Enter the population mean, standard deviation, sample size, and target sample mean to calculate the probability of obtaining that sample mean in a normal distribution.
Probability of Obtaining the Sample Mean:
Understanding Sampling Distribution
In a normal distribution, the sampling distribution of the sample mean describes the probabilities of different possible values for the sample mean. The formula for calculating the probability of a given sample mean is:
$$ Z = \frac{\overline{X} - \mu}{\frac{\sigma}{\sqrt{n}}} $$
where:
- \(\overline{X}\) = Target sample mean
- \(\mu\) = Population mean
- \(\sigma\) = Population standard deviation
- \(n\) = Sample size
Real-Life Example: Quality Control in Manufacturing
Suppose a manufacturer produces components with an average length of 100 mm and a standard deviation of 15 mm. If a random sample of 30 components is taken, what is the probability that the sample mean length will be 102 mm or greater?

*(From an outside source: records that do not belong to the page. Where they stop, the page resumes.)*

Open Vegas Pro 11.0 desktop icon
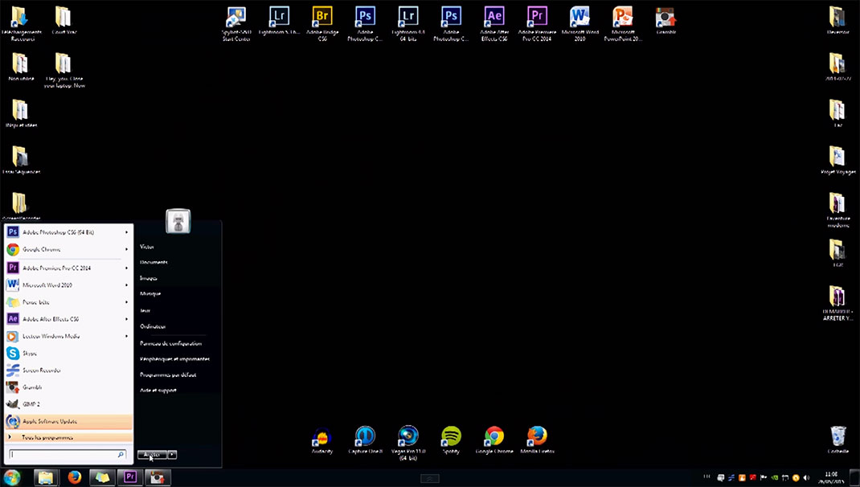Viewport: 860px width, 487px height. pyautogui.click(x=408, y=437)
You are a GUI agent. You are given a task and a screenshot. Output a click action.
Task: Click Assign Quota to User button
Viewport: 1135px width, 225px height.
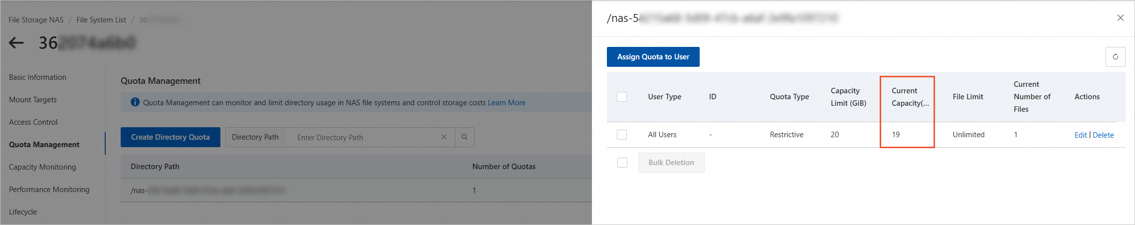653,57
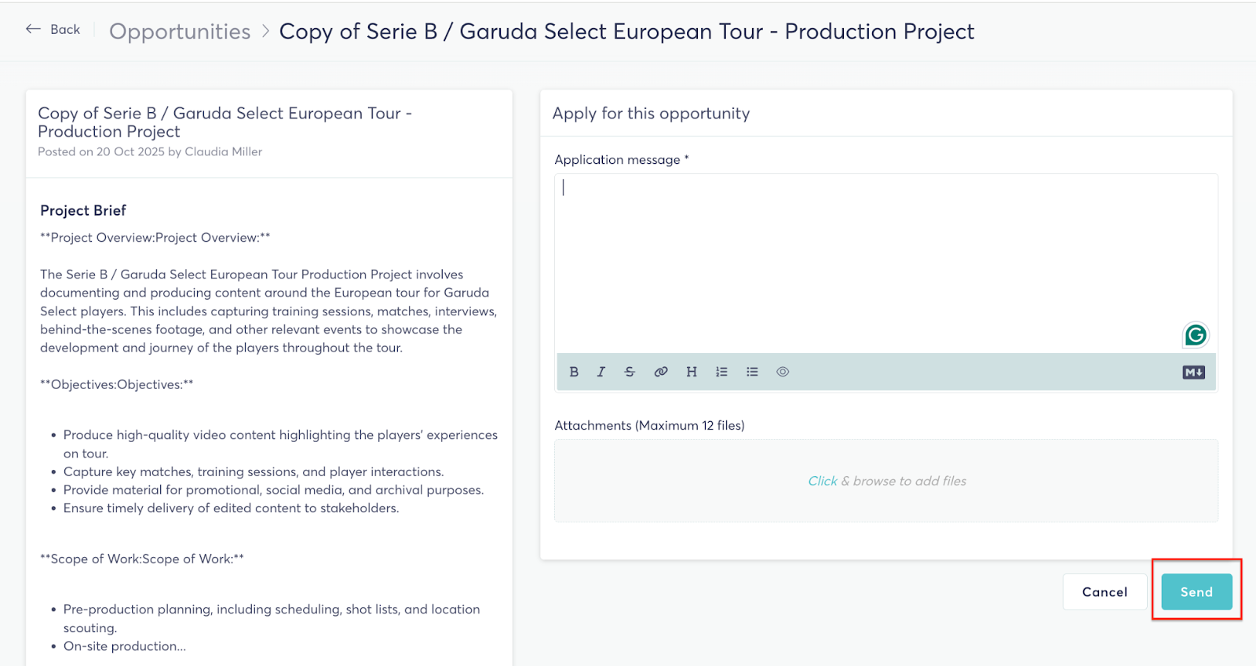Send the application
Image resolution: width=1256 pixels, height=666 pixels.
pyautogui.click(x=1196, y=592)

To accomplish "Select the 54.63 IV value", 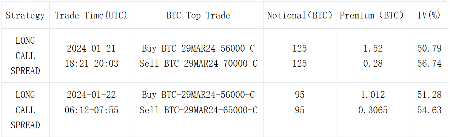I will 429,110.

Here’s how the calculation works:
- Step 1: Set the values: population mean (μ) = 100, population standard deviation (σ) = 15, sample size (n) = 30, and target sample mean (\(\overline{X}\)) = 102.
- Step 2: Calculate the standard error of the mean:
$$ \text{Standard Error} = \frac{\sigma}{\sqrt{n}} = \frac{15}{\sqrt{30}} \approx 2.74 $$
- Step 3: Find the z-score:
$$ Z = \frac{102 - 100}{2.74} \approx 0.73 $$
- Step 4: Calculate the probability based on the z-score to find the likelihood of obtaining this sample mean or greater.